Thursday, 19 December 2024

Missed opportunities - every weekend. When a child dies.

Every weekend since Stephanie died on the 7th October has been a weekend missed.


We visited her every 2-3 weeks. 

We took her out to the local supermarket and did our weekly shop, we had lunch in the cafe.


We went to The Range, B&M and into Starbucks for a coffee.

We went for a walk around Gloucester Quays and popped in for a Caffè Nero.

We went to B&Q when Peter had a DIY project on the go.

Stephanie didn't care where she went, she didn't know who we were in terms of 'mum and dad' and why we were taking her out, but she trusted us, recognised our routines and was happy to be with us.

We planned our visits around events that were coming up, such as birthdays, Christmas, Halloween, Easter, any shopping we needed to do.

We alternated our visits to the above places depending on the weather, her mood and health. Had she slept well the night before? Was it over lunch time we were taking her out? Did she have a planned activity in the afternoon? Get her home in time for dinner?

Occasionally we took her further afield, but she wasn't a fan of longer car journeys.


We chose places where the ground was even. She treated every colour change in the supermarket tiles as a drop and would just stop walking and let us help her over the non existent obstacle, clutching our arms, leaving pinch marks in our skin.

She liked the noise and the lights of the supermarkets, she loved pushing the trolley and would often grab someone else's trolley and attempt to wander off with them if we stopped too long to look at something.


She liked to be on the go all the time, then sometimes she's just want to sit down and rest and it would be hard work getting her going again.

Once I took her for a walk near her home and she just sat in the leaves on the pavement as they were too deep for her to lift her feet through and eventually I had to pick her up and carry her out.


We needed to always have a toilet nearby and carried a large changing bag with a set of clothes, her plate, cutlery, a bib and her water bottle.

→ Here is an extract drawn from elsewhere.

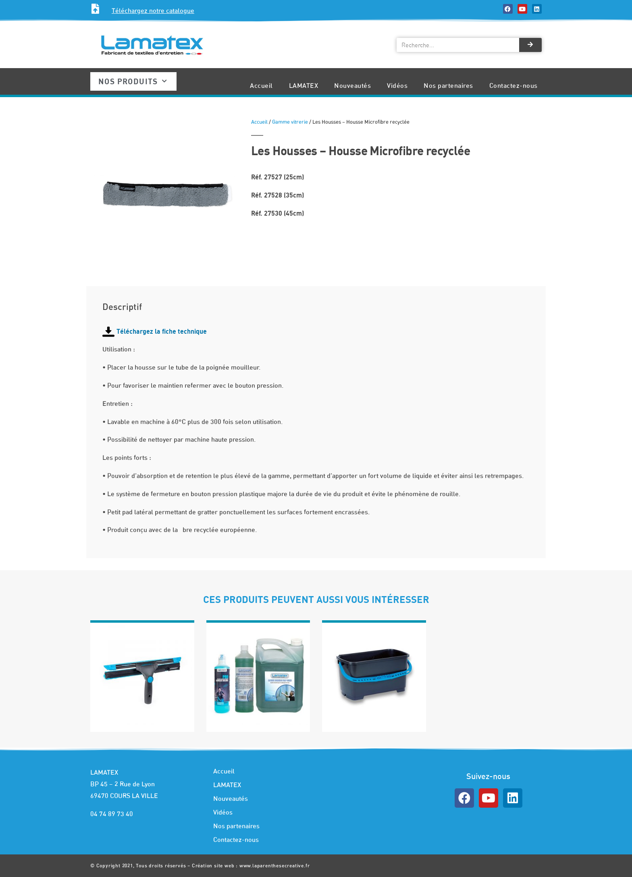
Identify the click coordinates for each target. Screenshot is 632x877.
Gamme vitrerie (290, 121)
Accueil (261, 85)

When she was younger we mostly visited family and friends, went to the park and she'd play for hours on the swings. 


She joined us for holidays, days outs, walks up the hills.But as the kids grew older, as did she, the time became just Peter and I and the supermarkets.

She didn't sit and watch the TV, there was no resting when she came home on weekends and gradually we went from every weekend, to alternative weekends, to once a month, until eventually she never came home again.


It didn't stop her being part of our lives. We saw her often, we had regular contact with her home, even when we lived abroad for 12 years. The boys now adults would come with us for visits, my mum would meet us in Gloucester for days out.

It took 2 of us to take her out due to her needs. We moved back to the UK because of her, we moved back to our former home to be near her. We planned our old age around her.

The last 10 weeks have been unbearable. 10 weeks of only being 25 miles away from where she lived for the last 16 years of her life.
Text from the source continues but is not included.